Friday Freebie – The Turner Slider

by | Jun 15, 2018 | Layouts | 0 comments

A Free to Download and use Divi Layout Section, the first offering from the new Friday Freebie series of posts.

Aptly named after the fellow that unwittingly set me the challenge in a popular Divi Facebook Group, the Turner Slider is a slider with a static semi opaque overlay covering 40% of the slider where you can place a Blurb or Text module (or something else) to give you a simple slider where just the background slide.

Check out the demo to take a closer look then come back and download it for free.

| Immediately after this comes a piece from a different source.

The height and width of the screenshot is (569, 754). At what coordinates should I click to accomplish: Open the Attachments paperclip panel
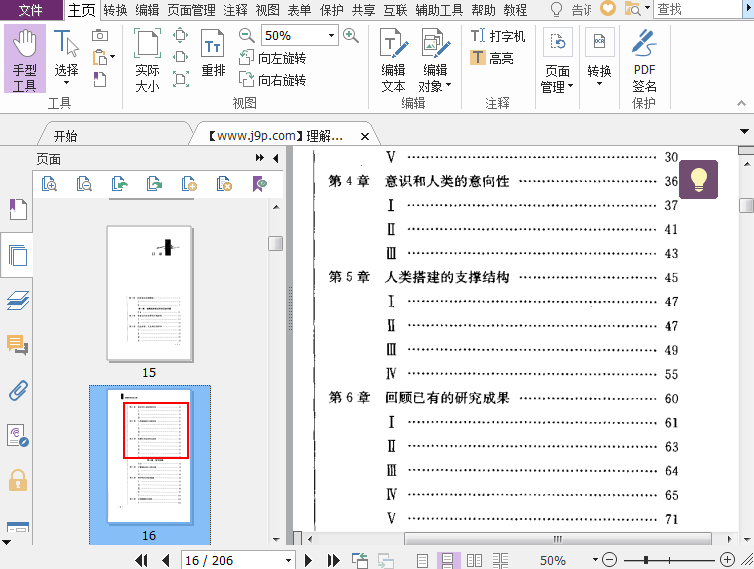[x=17, y=390]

Download the .zip file, unpack to a folder on your computer. There’s only one file, the ‘turner-slider.json’ file.
Import the file to a Divi Layout and follow the instructions below.

Getting Started

When you add the layout file to a Divi page or post you’ll see a Standard Section with Two rows. Out of the box, the Section has a fixed height of 600px and zero top and bottom margins and padding.

The first row is set to Full width with a custom Gutter Width of 1. The row contains a standard Slider module. Just open up the settings and add your slides and background images.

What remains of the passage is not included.